Libre-échange - Contrats publics: le Canada aurait cédé aux pressions des Européens

Aux dernières nouvelles, le Québec était en voie de céder peu, voire pas de terrain du tout, en matière agricole et culturelle, dans le cadre des négociations de libre-échange entre le Canada et l'Europe, mais de faire d'importantes concessions dans le domaine des contrats publics, rapporte un organisme de recherche.

«Force est de constater que le Québec sortira perdant de ces négociations sur certains points», conclut une note de l'Institut de recherche en économie contemporaine (IREC) basée sur des extraits du texte de négociation datant du mois d'octobre. «D'abord, il semble de plus en plus évident que le gouvernement cédera à la pression des Européens en ce qui a trait à l'ouverture des marchés publics subfédéraux, y constate son auteur, Alexandre L. Maltais. La seule question qui demeure incertaine est l'inclusion des contrats publics des sociétés d'État comme Hydro Québec.»

Le chargé de projet de l'IREC base notamment son analyse sur des textes — normalement confidentiels — de la dernière réunion de négociations qui s'est tenue à Ottawa en octobre et dans lesquels le Canada et le Québec présentaient les secteurs qu'ils voulaient mettre à l'abri des dispositions du futur Accord économique et commercial global entre le Canada et l'Union européenne (AECG). «On parle d'offres préliminaires.

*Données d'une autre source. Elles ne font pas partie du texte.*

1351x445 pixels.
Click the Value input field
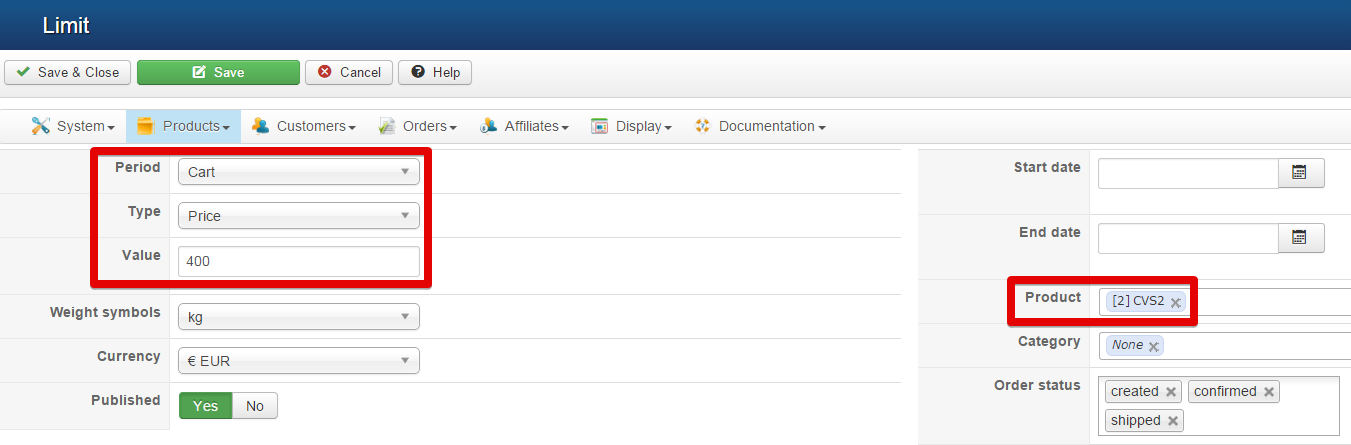click(299, 261)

Les grosses concessions se font toujours à la fin», a-t-il noté hier en entretien téléphonique au Devoir.

Ces textes de négociations, ainsi qu'un document synthèse de sources apparemment officielles, montrent que les deux parties ont convenu du principe d'ouvrir les marchés de contrats publics de leurs gouvernements infranationaux, comme les provinces et les villes. Selon une source, les provinces canadiennes se montreraient encore «récalcitrantes», rapporte Alexandre L. Maltais, mais tout indique que le Québec finira par plier et que la seule incertitude qui demeure est de savoir si les sociétés d'État, comme Hydro-Québec, seront épargnées ou pas.

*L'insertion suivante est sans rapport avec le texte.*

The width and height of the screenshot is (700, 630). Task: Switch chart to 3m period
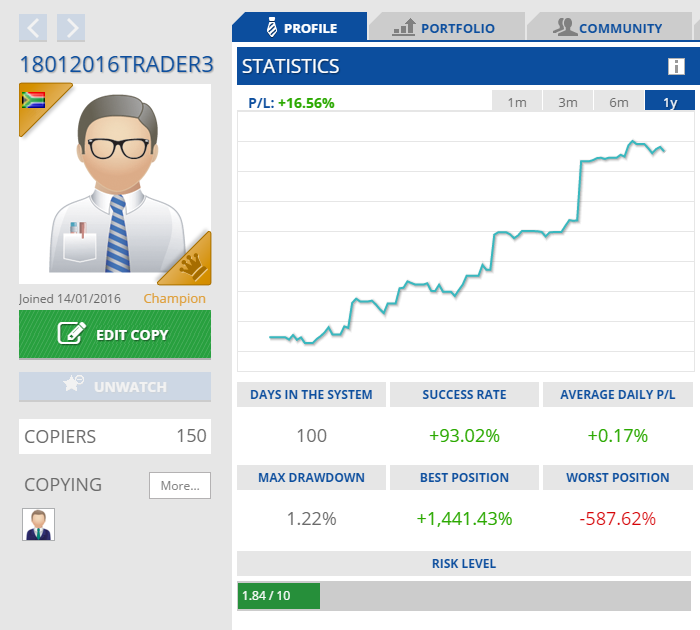[568, 102]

Cette question de l'ouverture au Canada des contrats publics des gouvernements autres que le gouvernement fédéral a été la principale raison qui a attiré les Européens à la table de négociations. Elle a aussi soulevé l'ire de bien des élus et bien des citoyens qui craignent qu'on y perde le contrôle d'un levier économique et démocratique essentiel.

Problème culturel

En matière agricole, ni les Européens ni les Canadiens ne semblent prêts à aller bien loin sur le chemin de la libéralisation. Aussi bien le système de gestion de l'offre dans le lait, la volaille et les oeufs que les pouvoirs de la Commission québécoise de protection du domaine agricole ne semblent pas devoir être remis en cause.

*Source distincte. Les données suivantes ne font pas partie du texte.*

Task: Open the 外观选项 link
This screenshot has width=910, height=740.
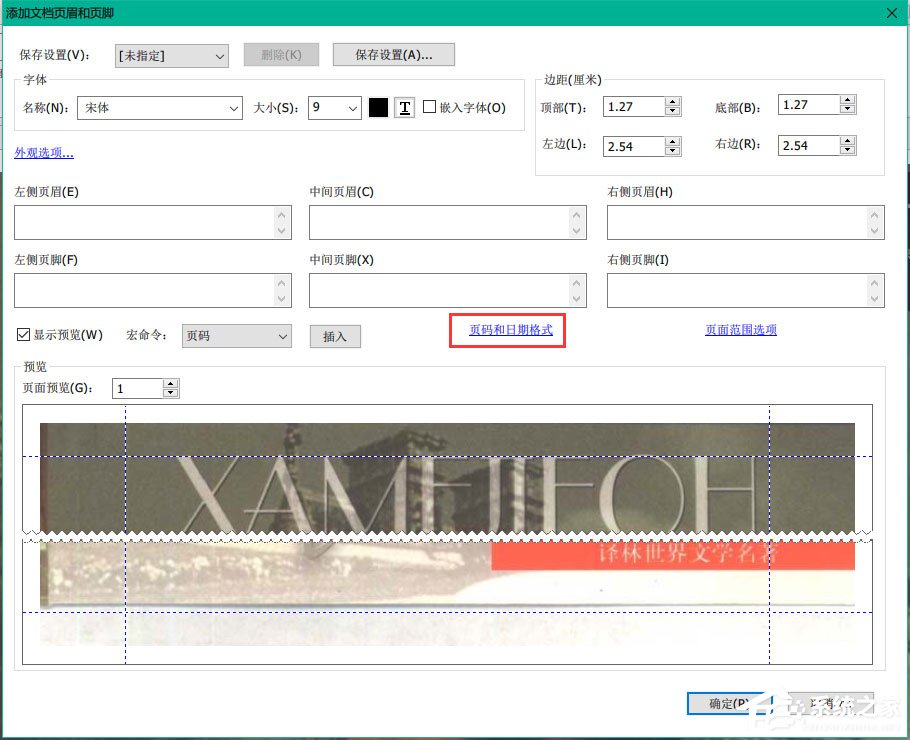Action: point(42,151)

Bien que le Canada et la France se soient engagés à défendre le principe de protection de la diversité culturelle, sa traduction dans le traité de libre-échange semble aussi poser des problèmes techniques. «L'un des problèmes est que les négociateurs sont généralement issus du monde du commerce et de l'économie et qu'ils ne savent pas trop quoi faire avec ce genre d'enjeux», observe l'auteur de la note.

Monopoles d'État

Les monopoles des sociétés d'État, comme Hydro-Québec, la Société des alcools du Québec ou encore l'Agence métropolitaine de transport à Montréal, seraient protégés. Il semble entendu également que l'éventuel traité canado-européen accordera aux investisseurs étrangers le droit de poursuivre les gouvernements s'ils s'estiment lésés, comme c'est déjà le cas avec le chapitre 11 de l'Accord de libre-échange nord-américain (ALENA).

Les concessions que feront le Québec et le Canada leur vaudront évidemment des gains dans le plus grand marché unique du monde, admet volontiers Alexandre L. Maltais. «Je vous dirais bien lesquels, mais les seuls documents que j'ai pu obtenir portaient sur nos offres. C'est l'un des problèmes de tenir des négociations en secret.»